Report each line of the records where "agent" occurs.

(Data items)
+--
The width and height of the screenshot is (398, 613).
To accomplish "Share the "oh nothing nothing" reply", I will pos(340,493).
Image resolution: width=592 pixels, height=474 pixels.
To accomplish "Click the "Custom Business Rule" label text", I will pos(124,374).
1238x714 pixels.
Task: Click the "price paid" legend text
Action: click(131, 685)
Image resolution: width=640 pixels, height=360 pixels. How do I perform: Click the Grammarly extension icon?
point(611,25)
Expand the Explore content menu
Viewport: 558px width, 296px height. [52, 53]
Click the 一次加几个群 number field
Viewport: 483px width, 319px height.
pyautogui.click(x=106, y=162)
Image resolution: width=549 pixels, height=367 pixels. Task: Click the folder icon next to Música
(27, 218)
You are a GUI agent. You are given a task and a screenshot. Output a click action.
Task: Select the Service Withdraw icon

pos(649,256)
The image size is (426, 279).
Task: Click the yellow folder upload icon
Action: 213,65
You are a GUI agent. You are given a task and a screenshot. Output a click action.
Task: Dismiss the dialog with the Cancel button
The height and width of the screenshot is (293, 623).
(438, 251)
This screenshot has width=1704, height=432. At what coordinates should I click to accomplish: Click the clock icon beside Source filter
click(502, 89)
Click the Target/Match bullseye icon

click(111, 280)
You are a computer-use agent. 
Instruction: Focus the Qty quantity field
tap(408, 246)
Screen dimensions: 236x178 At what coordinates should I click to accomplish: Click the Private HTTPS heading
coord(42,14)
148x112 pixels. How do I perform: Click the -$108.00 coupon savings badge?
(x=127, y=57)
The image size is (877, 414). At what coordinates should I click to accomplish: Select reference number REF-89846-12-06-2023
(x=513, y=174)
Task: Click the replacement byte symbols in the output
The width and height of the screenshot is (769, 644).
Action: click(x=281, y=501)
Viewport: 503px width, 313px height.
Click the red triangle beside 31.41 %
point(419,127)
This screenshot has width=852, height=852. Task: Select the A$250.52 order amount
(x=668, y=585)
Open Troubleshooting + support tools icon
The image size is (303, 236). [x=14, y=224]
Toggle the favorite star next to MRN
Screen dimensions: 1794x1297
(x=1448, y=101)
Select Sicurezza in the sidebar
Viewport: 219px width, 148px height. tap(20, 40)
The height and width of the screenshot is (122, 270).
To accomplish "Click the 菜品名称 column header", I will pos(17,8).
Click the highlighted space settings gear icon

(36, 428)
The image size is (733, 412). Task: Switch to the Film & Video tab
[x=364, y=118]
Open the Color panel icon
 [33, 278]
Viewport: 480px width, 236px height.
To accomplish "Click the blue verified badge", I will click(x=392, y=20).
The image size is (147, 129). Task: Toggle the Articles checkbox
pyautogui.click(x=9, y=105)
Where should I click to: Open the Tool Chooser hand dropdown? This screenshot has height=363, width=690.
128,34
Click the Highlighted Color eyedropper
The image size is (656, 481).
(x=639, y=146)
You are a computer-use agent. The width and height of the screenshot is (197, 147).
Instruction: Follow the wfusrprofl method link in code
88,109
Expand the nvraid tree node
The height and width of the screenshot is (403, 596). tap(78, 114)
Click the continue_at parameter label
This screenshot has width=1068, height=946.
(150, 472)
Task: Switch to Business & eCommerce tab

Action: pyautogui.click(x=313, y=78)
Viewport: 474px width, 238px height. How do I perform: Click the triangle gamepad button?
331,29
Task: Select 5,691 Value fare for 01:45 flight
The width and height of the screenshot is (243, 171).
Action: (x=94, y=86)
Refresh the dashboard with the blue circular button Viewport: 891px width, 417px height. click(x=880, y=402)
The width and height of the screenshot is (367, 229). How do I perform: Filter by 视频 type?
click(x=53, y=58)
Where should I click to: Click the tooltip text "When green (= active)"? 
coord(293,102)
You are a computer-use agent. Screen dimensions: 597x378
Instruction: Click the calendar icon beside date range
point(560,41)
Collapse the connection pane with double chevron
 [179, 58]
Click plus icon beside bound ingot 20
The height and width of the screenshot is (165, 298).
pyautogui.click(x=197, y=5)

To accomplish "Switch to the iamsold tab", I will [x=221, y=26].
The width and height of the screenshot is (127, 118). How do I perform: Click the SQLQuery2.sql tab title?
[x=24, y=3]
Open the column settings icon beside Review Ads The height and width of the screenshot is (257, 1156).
+--
[Answer to this exercise]
You are a GUI agent. You are given a task and a screenshot. Output a click action.
You are a GUI agent. You are given a task and a screenshot. Output a click action.
You are a computer-use agent. 
You are a computer-use agent. The width and height of the screenshot is (197, 147).
You are a computer-use agent. Screen dimensions: 597x378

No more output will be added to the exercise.